> [YOUR GOAL]:
Gather every line of the records below that contains the word "vertical" and copy each one out in full.

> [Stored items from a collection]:

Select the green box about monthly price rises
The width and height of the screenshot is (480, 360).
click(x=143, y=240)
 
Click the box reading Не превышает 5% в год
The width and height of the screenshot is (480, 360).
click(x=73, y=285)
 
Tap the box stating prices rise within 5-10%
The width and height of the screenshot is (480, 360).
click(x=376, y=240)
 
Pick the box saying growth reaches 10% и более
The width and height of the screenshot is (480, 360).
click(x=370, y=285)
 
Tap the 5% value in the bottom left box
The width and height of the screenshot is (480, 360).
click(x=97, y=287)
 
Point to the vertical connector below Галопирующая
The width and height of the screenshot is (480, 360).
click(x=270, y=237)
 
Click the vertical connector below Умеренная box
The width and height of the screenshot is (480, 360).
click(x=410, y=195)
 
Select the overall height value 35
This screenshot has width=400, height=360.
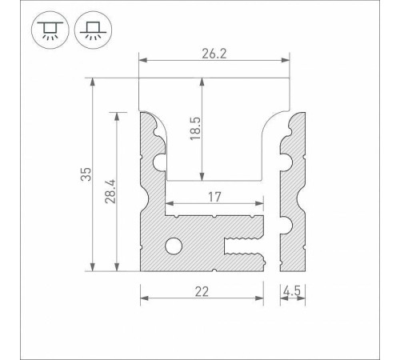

> [FINISHED TASK]:
Point to the vertical connector below Галопирующая
Click the vertical connector below Умеренная box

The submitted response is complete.